Screenshot grounding data:
^^^^

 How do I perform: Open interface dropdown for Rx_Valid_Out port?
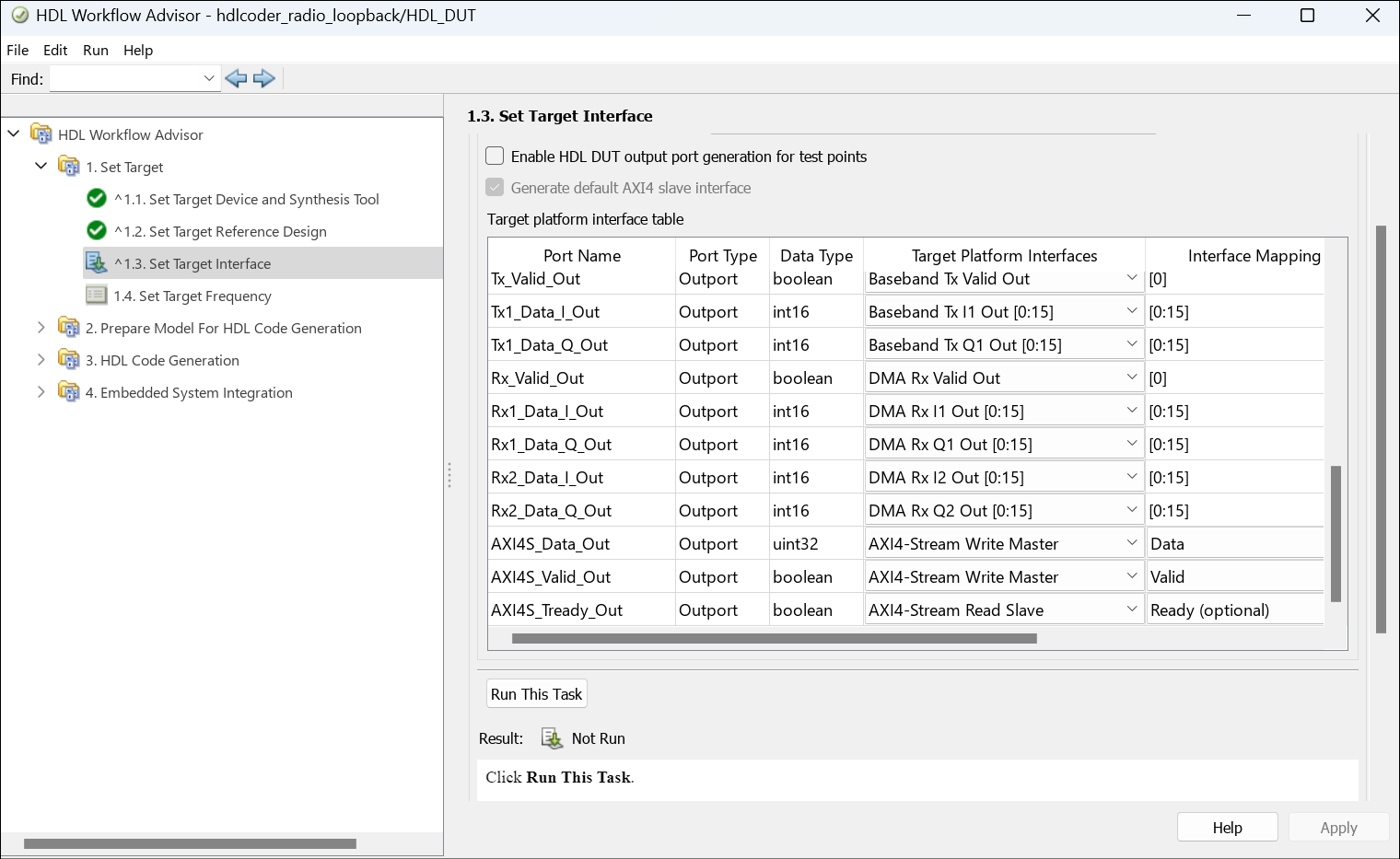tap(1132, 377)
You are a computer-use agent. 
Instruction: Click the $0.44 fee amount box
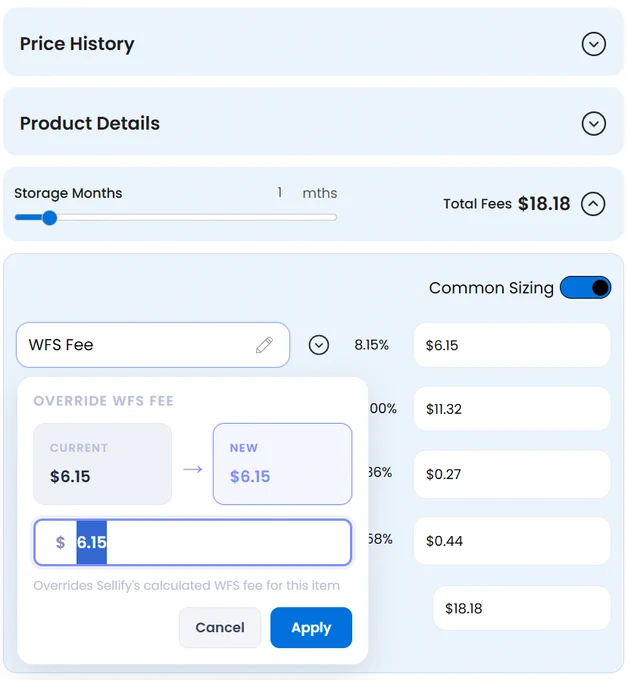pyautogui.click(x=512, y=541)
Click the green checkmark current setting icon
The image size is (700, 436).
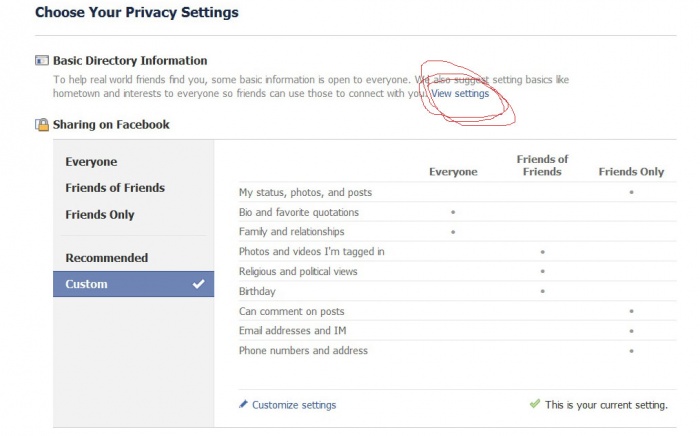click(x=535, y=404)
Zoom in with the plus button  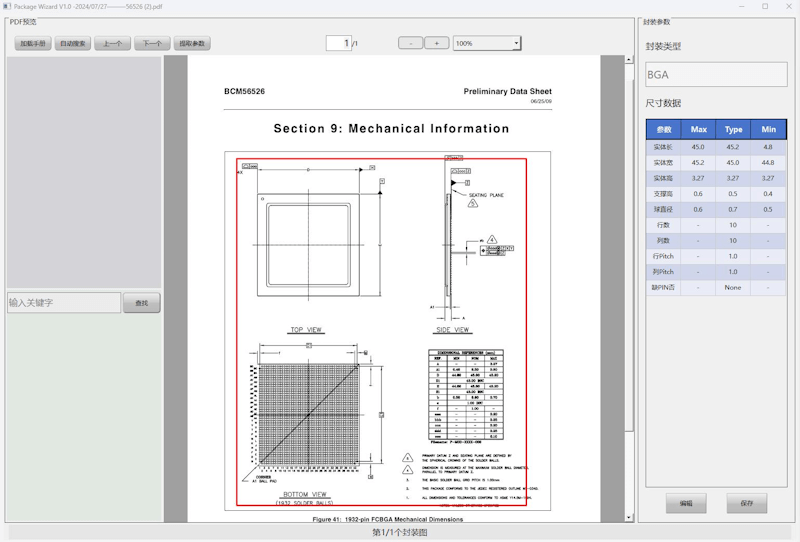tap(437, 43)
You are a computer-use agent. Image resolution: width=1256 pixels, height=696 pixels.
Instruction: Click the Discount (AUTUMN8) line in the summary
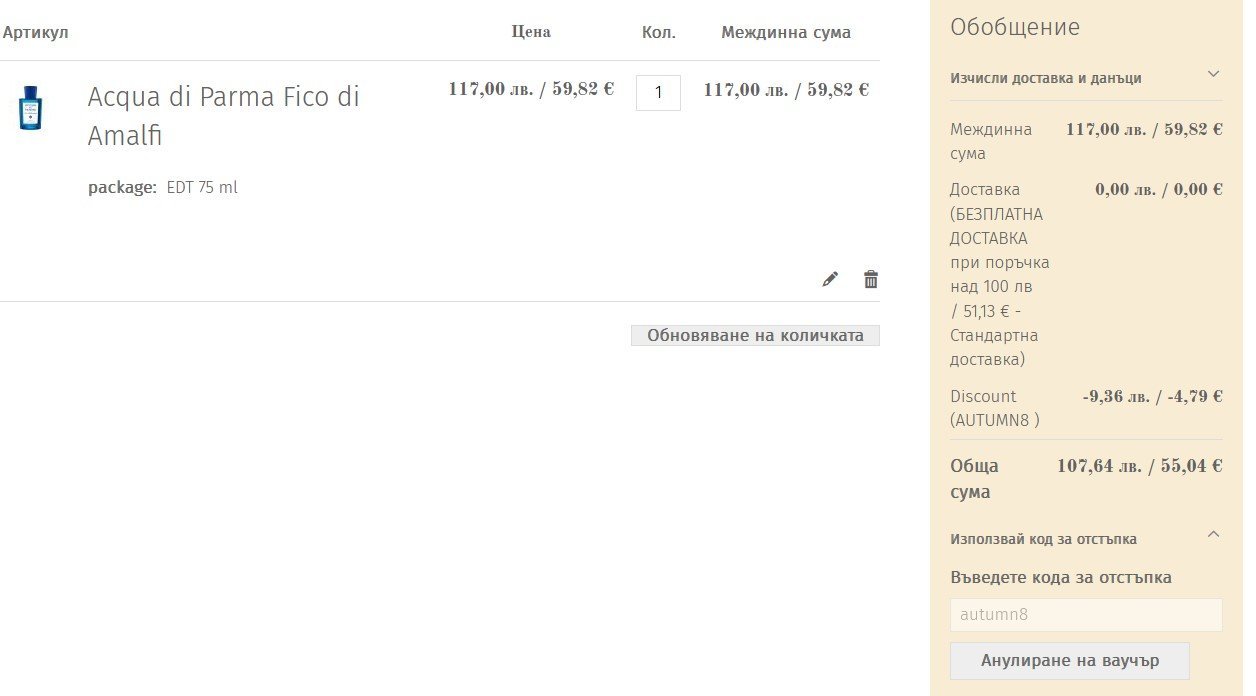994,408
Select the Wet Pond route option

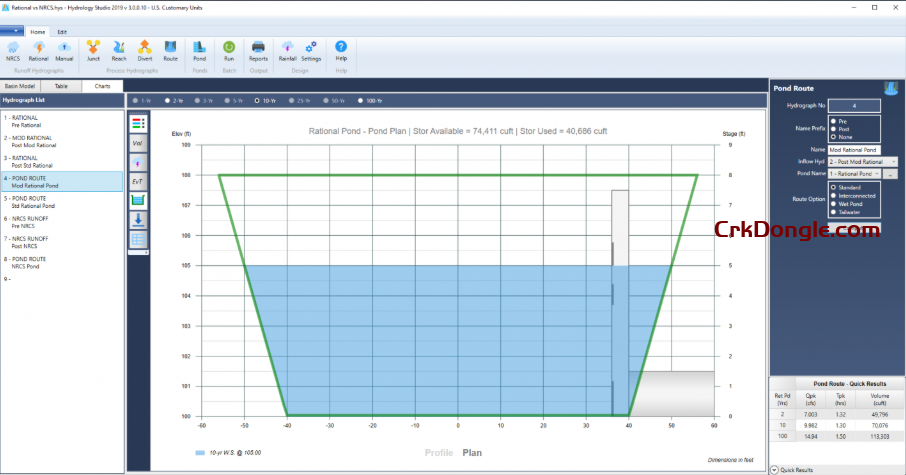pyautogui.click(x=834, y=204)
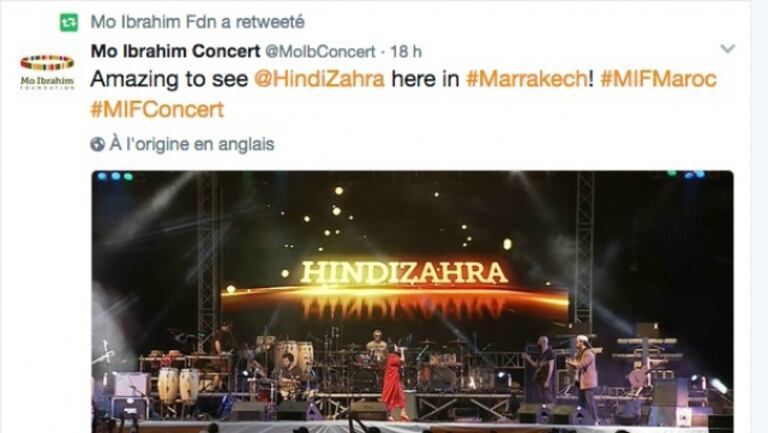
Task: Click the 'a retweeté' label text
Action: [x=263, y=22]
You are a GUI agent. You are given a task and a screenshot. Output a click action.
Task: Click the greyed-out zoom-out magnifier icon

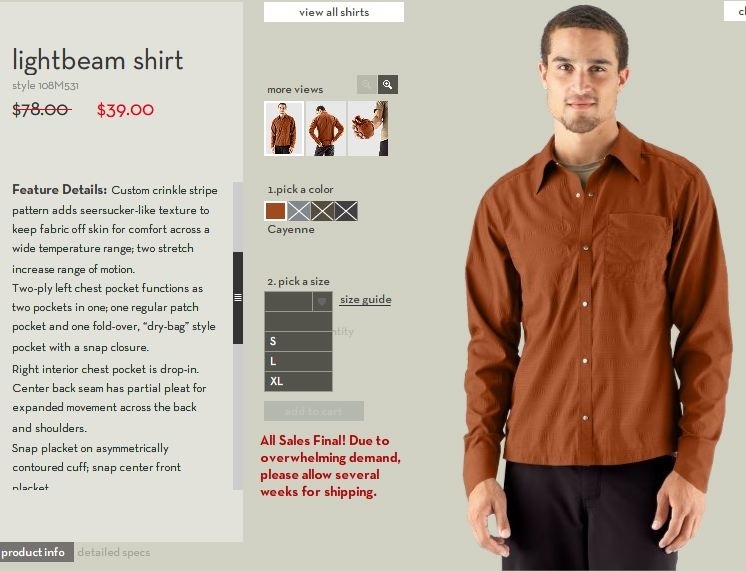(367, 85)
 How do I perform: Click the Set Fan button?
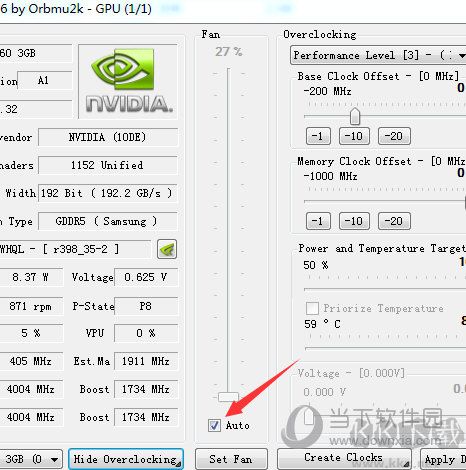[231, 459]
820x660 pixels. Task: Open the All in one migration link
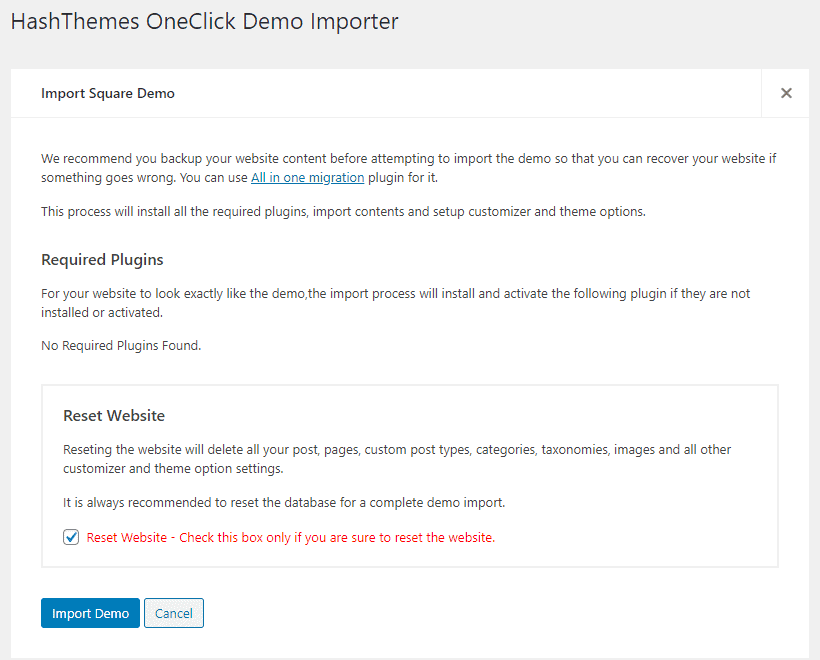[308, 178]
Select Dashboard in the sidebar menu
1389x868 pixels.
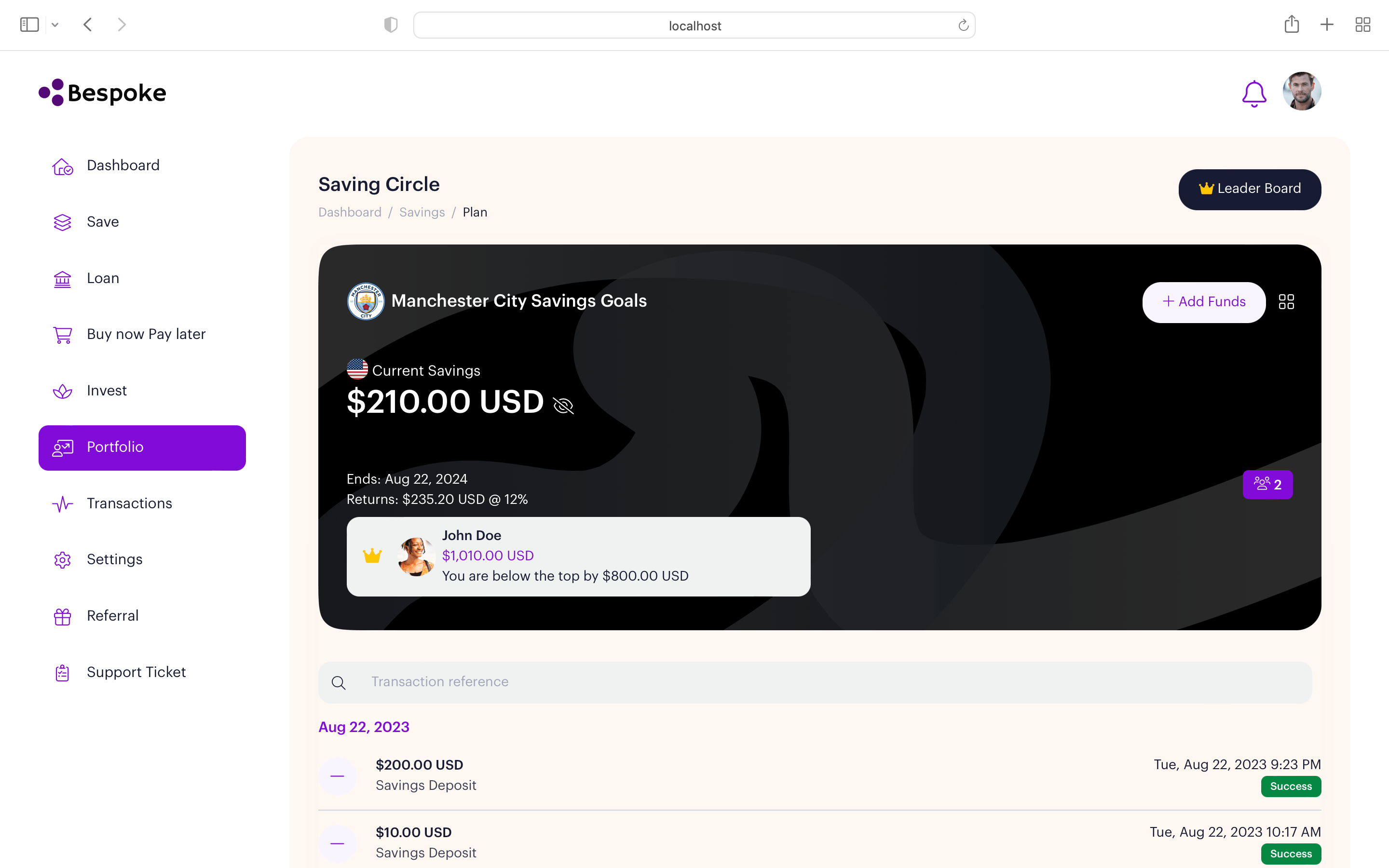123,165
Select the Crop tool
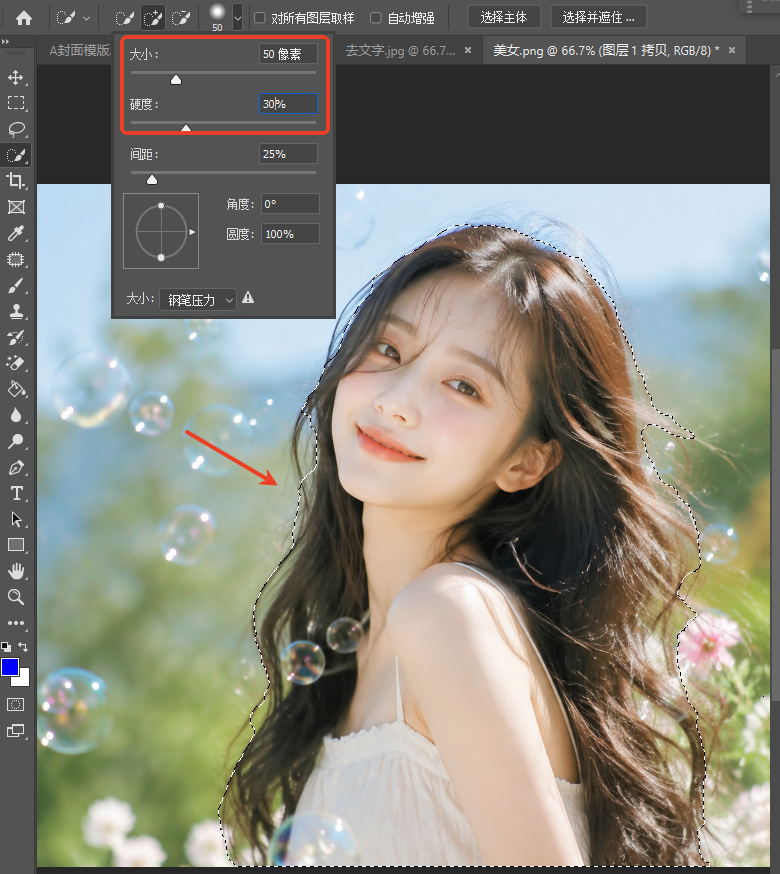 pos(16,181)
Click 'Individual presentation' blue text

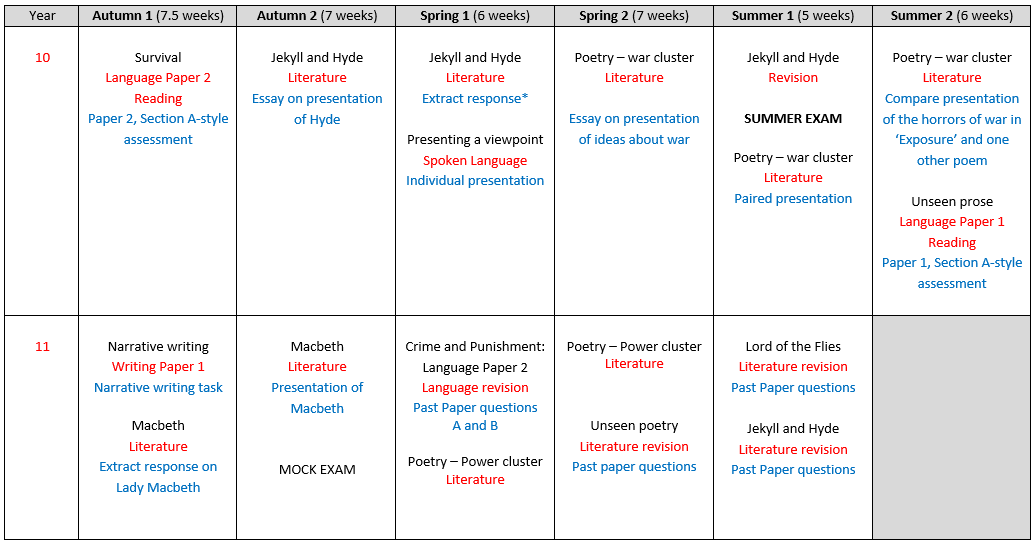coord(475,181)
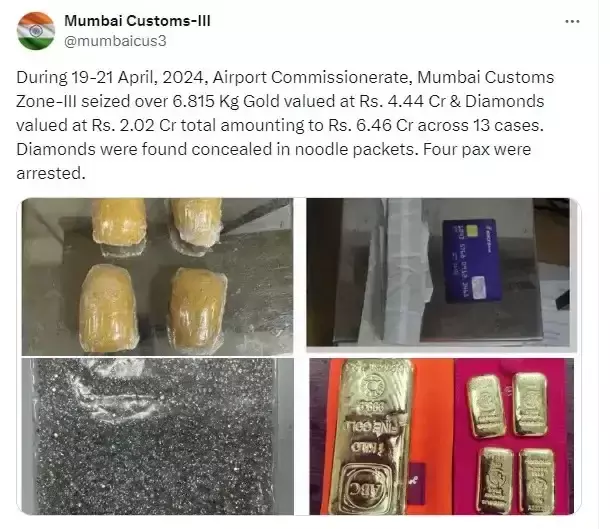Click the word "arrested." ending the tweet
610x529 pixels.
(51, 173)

^^^^

• TO DO: Across all the records, find the lines containing the word "computer" and reproduce each one.

• COMPLETED EXERCISE:
You are a computer-use agent. 
You are a computer-use agent. Image resolution: width=1256 pixels, height=696 pixels.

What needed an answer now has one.